From the pandas documentation, groupby means: - Splitting the data into groups based on some criteria. - Applying a function to each group independently. - Combining the results into a data structure.

Tip

Check out the documentation for more info.

We will take advantage of the pandas “group by” to calculate the percent increase in price values from March 2020 to July 2023 (the latest available data) for each county.
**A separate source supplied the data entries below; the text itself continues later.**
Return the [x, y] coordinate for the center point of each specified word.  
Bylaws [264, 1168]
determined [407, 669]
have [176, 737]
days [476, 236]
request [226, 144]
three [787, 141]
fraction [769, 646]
To do this, we’ll do the following:

Group by county name (the “RegionName” column)
Apply a function that does the following for each county’s data:
- Select the March 2020 data
- Select the July 2023 data
- Calculates the percent change for ZHVI and ZORI

First, do the groupby operation:

grouped = prices_philly_metro.groupby("RegionName")

grouped

<pandas.core.groupby.generic.DataFrameGroupBy object at 0x137c4a800>

The groupby() function returns a DataFrameGroupBy object. This object knows what the groups are, but we still need to apply() a function to this object in order to get a DataFrame back!

Let’s set up our function:

def calculate_percent_increase(group_df):
    """
    Calculate the percent increase from 2020-03-31 to 2023-07-31.
    
    Note that `group_df` is the DataFrame for each group, in this
    case, the data for each county.
    """
    # Create selections for the march 2020 and july 2023 data
    march_sel = group_df["Date"] == "2020-03-31"
    july_sel = group_df["Date"] == "2023-07-31"
    
    # Get the data for each month (only 1 row, so squeeze it!)
    march_2020 = group_df.loc[march_sel].squeeze()
    july_2023 = group_df.loc[july_sel].squeeze()

    # Columns to calculate percent change for
    columns = ["ZORI", "ZHVI"]
    
    # Return the percent change for both columns
    return 100 * (july_2023[columns] / march_2020[columns] - 1)

Now, let’s apply this function to our group object:

result = grouped.apply(calculate_percent_increase)

result

	ZORI	ZHVI
RegionName
Bucks County	28.943525	33.028304
Burlington County	35.053677	37.403941
Camden County	35.580024	51.834765
Chester County	27.913963	39.692418
Delaware County	29.269362	41.453732
Gloucester County	36.979221	44.089155
Montgomery County	27.045037	39.111692
Philadelphia County	15.020128	20.048094

Note

Note that the index (shown in bold in the notebook output) is the column that we grouped over. That is always the case when we use groupby() in pandas. The resulting DataFrame’s index is the groupby columns.

Sort by ZHVI and take a look:

result.sort_values(by="ZHVI", ascending=True)

	ZORI	ZHVI
RegionName
Philadelphia County	15.020128	20.048094
Bucks County	28.943525	33.028304
Burlington County	35.053677	37.403941
Montgomery County	27.045037	39.111692
Chester County	27.913963	39.692418
Delaware County	29.269362	41.453732
Gloucester County	36.979221	44.089155
Camden County	35.580024	51.834765

Takeaway

Philadelphia has had much lower price appreciation for home values and rent values since the pandemic started compared to its suburbs.

This is evidence in favor of the “donut effect”, with higher demand in the suburbs driving prices higher!

Note

There are a number of built-in, convenience functions that we can use on the groupby object, such as .mean(), .sum(), .size(), etc.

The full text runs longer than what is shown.